= Description of the task =
Work through the records below and tally every line containing "Travel". Reply with the total alone.

= Records shown =
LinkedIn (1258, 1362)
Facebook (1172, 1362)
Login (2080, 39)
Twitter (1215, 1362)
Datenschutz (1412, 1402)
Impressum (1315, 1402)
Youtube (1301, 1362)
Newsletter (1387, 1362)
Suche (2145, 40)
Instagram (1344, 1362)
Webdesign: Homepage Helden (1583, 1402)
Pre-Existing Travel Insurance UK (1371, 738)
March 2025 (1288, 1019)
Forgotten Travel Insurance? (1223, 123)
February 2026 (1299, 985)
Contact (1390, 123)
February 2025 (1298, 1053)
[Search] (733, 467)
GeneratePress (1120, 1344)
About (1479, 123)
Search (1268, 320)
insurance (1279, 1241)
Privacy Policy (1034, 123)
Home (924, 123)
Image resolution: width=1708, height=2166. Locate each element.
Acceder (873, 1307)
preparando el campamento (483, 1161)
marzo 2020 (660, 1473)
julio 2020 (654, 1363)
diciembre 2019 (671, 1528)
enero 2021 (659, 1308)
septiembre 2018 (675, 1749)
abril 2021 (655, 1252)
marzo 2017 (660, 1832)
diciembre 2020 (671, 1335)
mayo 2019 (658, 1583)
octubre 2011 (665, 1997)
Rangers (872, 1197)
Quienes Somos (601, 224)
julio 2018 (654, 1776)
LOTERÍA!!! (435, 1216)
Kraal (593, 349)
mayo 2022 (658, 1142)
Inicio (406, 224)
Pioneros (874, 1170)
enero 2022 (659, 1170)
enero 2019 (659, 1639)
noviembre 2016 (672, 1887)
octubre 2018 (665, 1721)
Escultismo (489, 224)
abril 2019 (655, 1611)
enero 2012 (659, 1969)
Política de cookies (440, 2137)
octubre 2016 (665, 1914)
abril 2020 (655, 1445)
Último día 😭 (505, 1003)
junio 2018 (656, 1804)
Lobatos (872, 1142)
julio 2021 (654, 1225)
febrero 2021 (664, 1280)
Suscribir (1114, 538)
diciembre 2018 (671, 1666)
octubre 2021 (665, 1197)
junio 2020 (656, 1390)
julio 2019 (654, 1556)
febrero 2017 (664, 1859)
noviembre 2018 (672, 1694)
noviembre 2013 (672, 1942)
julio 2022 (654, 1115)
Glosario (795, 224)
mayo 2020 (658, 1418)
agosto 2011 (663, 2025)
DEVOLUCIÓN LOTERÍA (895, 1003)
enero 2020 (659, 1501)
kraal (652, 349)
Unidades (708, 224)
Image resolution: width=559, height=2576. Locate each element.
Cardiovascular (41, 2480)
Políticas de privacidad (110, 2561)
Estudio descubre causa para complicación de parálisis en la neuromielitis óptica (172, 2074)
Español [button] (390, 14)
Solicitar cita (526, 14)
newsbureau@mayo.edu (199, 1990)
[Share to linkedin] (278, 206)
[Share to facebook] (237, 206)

= Exercise response =
2